PROBLEM DETAILS:
Line by line, copy the records below exactly.
--- INPUT RECORDS Enclosed Below ---
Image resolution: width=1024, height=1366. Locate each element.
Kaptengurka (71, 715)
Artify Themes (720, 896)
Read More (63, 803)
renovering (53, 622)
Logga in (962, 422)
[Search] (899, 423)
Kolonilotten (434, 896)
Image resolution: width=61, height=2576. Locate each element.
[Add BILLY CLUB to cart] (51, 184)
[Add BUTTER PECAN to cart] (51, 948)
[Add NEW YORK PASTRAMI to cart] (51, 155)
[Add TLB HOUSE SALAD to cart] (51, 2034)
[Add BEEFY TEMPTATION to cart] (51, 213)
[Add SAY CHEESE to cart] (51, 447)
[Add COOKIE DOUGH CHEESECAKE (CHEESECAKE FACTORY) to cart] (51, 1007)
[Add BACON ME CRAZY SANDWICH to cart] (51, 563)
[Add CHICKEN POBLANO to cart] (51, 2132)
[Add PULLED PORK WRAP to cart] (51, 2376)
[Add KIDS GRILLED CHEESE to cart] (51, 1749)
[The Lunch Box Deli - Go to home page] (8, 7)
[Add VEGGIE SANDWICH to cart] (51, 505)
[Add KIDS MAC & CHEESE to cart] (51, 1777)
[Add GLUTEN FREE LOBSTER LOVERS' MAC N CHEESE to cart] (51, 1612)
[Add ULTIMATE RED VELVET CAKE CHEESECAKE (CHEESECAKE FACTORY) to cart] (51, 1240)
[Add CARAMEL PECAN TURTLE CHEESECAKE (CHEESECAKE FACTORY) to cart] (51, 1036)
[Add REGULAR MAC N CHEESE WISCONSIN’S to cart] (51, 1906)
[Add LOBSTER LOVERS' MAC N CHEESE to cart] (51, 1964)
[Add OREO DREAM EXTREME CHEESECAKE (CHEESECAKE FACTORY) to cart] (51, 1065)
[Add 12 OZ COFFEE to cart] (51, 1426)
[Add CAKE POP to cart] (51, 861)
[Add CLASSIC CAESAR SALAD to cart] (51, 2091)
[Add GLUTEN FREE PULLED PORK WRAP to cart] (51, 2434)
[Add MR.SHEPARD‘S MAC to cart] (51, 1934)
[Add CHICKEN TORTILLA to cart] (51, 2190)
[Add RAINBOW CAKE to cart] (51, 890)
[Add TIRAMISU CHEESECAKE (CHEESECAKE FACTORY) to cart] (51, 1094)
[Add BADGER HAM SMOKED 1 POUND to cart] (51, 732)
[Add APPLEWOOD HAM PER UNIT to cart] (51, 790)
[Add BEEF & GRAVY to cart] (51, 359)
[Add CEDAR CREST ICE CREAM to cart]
--- End of Enclosed INPUT RECORDS ---
WRITTEN SOLUTION:
Image resolution: width=1024, height=1366. Locate each element.
Kaptengurka (71, 715)
Artify Themes (720, 896)
Read More (63, 803)
renovering (53, 622)
Logga in (962, 422)
[Search] (899, 423)
Kolonilotten (434, 896)
Image resolution: width=61, height=2576. Locate each element.
[Add BILLY CLUB to cart] (51, 184)
[Add BUTTER PECAN to cart] (51, 948)
[Add NEW YORK PASTRAMI to cart] (51, 155)
[Add TLB HOUSE SALAD to cart] (51, 2034)
[Add BEEFY TEMPTATION to cart] (51, 213)
[Add SAY CHEESE to cart] (51, 447)
[Add COOKIE DOUGH CHEESECAKE (CHEESECAKE FACTORY) to cart] (51, 1007)
[Add BACON ME CRAZY SANDWICH to cart] (51, 563)
[Add CHICKEN POBLANO to cart] (51, 2132)
[Add PULLED PORK WRAP to cart] (51, 2376)
[Add KIDS GRILLED CHEESE to cart] (51, 1749)
[The Lunch Box Deli - Go to home page] (8, 7)
[Add VEGGIE SANDWICH to cart] (51, 505)
[Add KIDS MAC & CHEESE to cart] (51, 1777)
[Add GLUTEN FREE LOBSTER LOVERS' MAC N CHEESE to cart] (51, 1612)
[Add ULTIMATE RED VELVET CAKE CHEESECAKE (CHEESECAKE FACTORY) to cart] (51, 1240)
[Add CARAMEL PECAN TURTLE CHEESECAKE (CHEESECAKE FACTORY) to cart] (51, 1036)
[Add REGULAR MAC N CHEESE WISCONSIN’S to cart] (51, 1906)
[Add LOBSTER LOVERS' MAC N CHEESE to cart] (51, 1964)
[Add OREO DREAM EXTREME CHEESECAKE (CHEESECAKE FACTORY) to cart] (51, 1065)
[Add 12 OZ COFFEE to cart] (51, 1426)
[Add CAKE POP to cart] (51, 861)
[Add CLASSIC CAESAR SALAD to cart] (51, 2091)
[Add GLUTEN FREE PULLED PORK WRAP to cart] (51, 2434)
[Add MR.SHEPARD‘S MAC to cart] (51, 1934)
[Add CHICKEN TORTILLA to cart] (51, 2190)
[Add RAINBOW CAKE to cart] (51, 890)
[Add TIRAMISU CHEESECAKE (CHEESECAKE FACTORY) to cart] (51, 1094)
[Add BADGER HAM SMOKED 1 POUND to cart] (51, 732)
[Add APPLEWOOD HAM PER UNIT to cart] (51, 790)
[Add BEEF & GRAVY to cart] (51, 359)
[Add CEDAR CREST ICE CREAM to cart]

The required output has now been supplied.